### Entries supplied
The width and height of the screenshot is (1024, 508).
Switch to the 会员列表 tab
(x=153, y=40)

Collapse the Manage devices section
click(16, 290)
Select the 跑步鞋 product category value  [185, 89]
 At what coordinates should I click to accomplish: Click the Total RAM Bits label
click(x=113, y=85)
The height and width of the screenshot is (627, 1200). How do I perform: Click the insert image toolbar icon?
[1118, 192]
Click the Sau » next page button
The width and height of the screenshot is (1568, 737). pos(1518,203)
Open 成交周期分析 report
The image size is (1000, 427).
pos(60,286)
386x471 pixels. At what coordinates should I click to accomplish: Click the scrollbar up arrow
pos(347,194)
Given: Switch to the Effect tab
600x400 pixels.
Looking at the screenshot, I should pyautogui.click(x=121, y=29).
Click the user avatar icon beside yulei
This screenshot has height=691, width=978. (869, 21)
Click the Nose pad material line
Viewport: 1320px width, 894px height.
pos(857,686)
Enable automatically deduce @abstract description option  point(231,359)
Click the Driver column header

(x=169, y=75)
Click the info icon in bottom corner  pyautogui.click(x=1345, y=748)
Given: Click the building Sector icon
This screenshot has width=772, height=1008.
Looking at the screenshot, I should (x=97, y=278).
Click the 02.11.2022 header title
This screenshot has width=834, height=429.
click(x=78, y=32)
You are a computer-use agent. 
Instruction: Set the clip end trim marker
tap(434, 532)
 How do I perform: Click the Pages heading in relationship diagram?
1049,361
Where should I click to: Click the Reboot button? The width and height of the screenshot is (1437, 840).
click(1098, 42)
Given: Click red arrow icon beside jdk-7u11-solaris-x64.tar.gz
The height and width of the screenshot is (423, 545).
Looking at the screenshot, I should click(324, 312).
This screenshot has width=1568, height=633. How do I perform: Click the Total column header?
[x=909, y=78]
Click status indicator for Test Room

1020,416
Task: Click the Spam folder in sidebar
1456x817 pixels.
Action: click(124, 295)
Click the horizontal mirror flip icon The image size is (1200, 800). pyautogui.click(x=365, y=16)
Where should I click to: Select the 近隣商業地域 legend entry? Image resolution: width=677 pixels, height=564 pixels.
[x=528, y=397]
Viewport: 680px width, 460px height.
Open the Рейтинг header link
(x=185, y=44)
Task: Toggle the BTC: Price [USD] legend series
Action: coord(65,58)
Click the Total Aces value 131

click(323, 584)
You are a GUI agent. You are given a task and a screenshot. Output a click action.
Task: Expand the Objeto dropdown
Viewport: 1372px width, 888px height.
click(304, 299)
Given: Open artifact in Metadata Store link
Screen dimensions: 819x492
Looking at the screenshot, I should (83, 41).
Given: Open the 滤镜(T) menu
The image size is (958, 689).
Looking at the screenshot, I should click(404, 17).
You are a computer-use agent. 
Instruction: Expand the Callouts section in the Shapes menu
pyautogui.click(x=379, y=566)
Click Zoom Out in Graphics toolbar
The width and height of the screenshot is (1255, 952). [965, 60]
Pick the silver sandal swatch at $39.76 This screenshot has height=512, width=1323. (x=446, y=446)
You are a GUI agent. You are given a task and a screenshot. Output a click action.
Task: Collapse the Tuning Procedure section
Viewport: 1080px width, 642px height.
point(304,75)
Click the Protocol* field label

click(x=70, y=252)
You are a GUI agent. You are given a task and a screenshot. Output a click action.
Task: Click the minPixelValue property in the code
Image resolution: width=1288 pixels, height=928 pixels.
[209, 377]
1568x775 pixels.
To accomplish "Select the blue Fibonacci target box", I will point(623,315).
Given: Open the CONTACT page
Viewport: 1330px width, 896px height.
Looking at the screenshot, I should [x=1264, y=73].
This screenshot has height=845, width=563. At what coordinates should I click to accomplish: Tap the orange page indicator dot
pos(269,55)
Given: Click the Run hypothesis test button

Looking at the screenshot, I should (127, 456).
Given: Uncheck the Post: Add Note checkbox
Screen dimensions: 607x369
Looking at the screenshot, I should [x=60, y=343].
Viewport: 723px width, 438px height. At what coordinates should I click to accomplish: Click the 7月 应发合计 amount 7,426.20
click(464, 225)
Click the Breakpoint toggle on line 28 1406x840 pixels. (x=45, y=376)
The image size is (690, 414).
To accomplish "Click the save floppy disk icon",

### Problem to solve
Would you please return all of the data exactly?

### The answer
The width and height of the screenshot is (1024, 508).
Switch to the 会员列表 tab
(x=153, y=40)

Collapse the Manage devices section
click(16, 290)
Select the 跑步鞋 product category value  [185, 89]
 At what coordinates should I click to accomplish: Click the Total RAM Bits label
click(x=113, y=85)
The height and width of the screenshot is (627, 1200). How do I perform: Click the insert image toolbar icon?
[1118, 192]
Click the Sau » next page button
The width and height of the screenshot is (1568, 737). pos(1518,203)
Open 成交周期分析 report
The image size is (1000, 427).
pos(60,286)
386x471 pixels. At what coordinates should I click to accomplish: Click the scrollbar up arrow
pos(347,194)
Given: Switch to the Effect tab
600x400 pixels.
Looking at the screenshot, I should pyautogui.click(x=121, y=29).
Click the user avatar icon beside yulei
This screenshot has height=691, width=978. (869, 21)
Click the Nose pad material line
Viewport: 1320px width, 894px height.
pos(857,686)
Enable automatically deduce @abstract description option  point(231,359)
Click the Driver column header

(x=169, y=75)
Click the info icon in bottom corner  pyautogui.click(x=1345, y=748)
Given: Click the building Sector icon
This screenshot has width=772, height=1008.
Looking at the screenshot, I should (x=97, y=278).
Click the 02.11.2022 header title
This screenshot has width=834, height=429.
click(x=78, y=32)
You are a computer-use agent. 
Instruction: Set the clip end trim marker
tap(434, 532)
 How do I perform: Click the Pages heading in relationship diagram?
1049,361
Where should I click to: Click the Reboot button? The width and height of the screenshot is (1437, 840).
click(1098, 42)
Given: Click red arrow icon beside jdk-7u11-solaris-x64.tar.gz
The height and width of the screenshot is (423, 545).
Looking at the screenshot, I should click(324, 312).
This screenshot has width=1568, height=633. How do I perform: Click the Total column header?
[x=909, y=78]
Click status indicator for Test Room

1020,416
Task: Click the Spam folder in sidebar
1456x817 pixels.
Action: click(124, 295)
Click the horizontal mirror flip icon The image size is (1200, 800). pyautogui.click(x=365, y=16)
Where should I click to: Select the 近隣商業地域 legend entry? Image resolution: width=677 pixels, height=564 pixels.
[x=528, y=397]
Viewport: 680px width, 460px height.
Open the Рейтинг header link
(x=185, y=44)
Task: Toggle the BTC: Price [USD] legend series
Action: coord(65,58)
Click the Total Aces value 131

click(323, 584)
You are a GUI agent. You are given a task and a screenshot. Output a click action.
Task: Expand the Objeto dropdown
Viewport: 1372px width, 888px height.
click(304, 299)
Given: Open artifact in Metadata Store link
Screen dimensions: 819x492
Looking at the screenshot, I should (83, 41).
Given: Open the 滤镜(T) menu
The image size is (958, 689).
Looking at the screenshot, I should click(404, 17).
You are a computer-use agent. 
Instruction: Expand the Callouts section in the Shapes menu
pyautogui.click(x=379, y=566)
Click Zoom Out in Graphics toolbar
The width and height of the screenshot is (1255, 952). [965, 60]
Pick the silver sandal swatch at $39.76 This screenshot has height=512, width=1323. (x=446, y=446)
You are a GUI agent. You are given a task and a screenshot. Output a click action.
Task: Collapse the Tuning Procedure section
Viewport: 1080px width, 642px height.
point(304,75)
Click the Protocol* field label

click(x=70, y=252)
You are a GUI agent. You are given a task and a screenshot. Output a click action.
Task: Click the minPixelValue property in the code
Image resolution: width=1288 pixels, height=928 pixels.
[209, 377]
1568x775 pixels.
To accomplish "Select the blue Fibonacci target box", I will point(623,315).
Given: Open the CONTACT page
Viewport: 1330px width, 896px height.
Looking at the screenshot, I should [x=1264, y=73].
This screenshot has height=845, width=563. At what coordinates should I click to accomplish: Tap the orange page indicator dot
pos(269,55)
Given: Click the Run hypothesis test button

Looking at the screenshot, I should (127, 456).
Given: Uncheck the Post: Add Note checkbox
Screen dimensions: 607x369
Looking at the screenshot, I should [x=60, y=343].
Viewport: 723px width, 438px height. At what coordinates should I click to accomplish: Click the 7月 应发合计 amount 7,426.20
click(464, 225)
Click the Breakpoint toggle on line 28 1406x840 pixels. (x=45, y=376)
The image size is (690, 414).
To accomplish "Click the save floppy disk icon",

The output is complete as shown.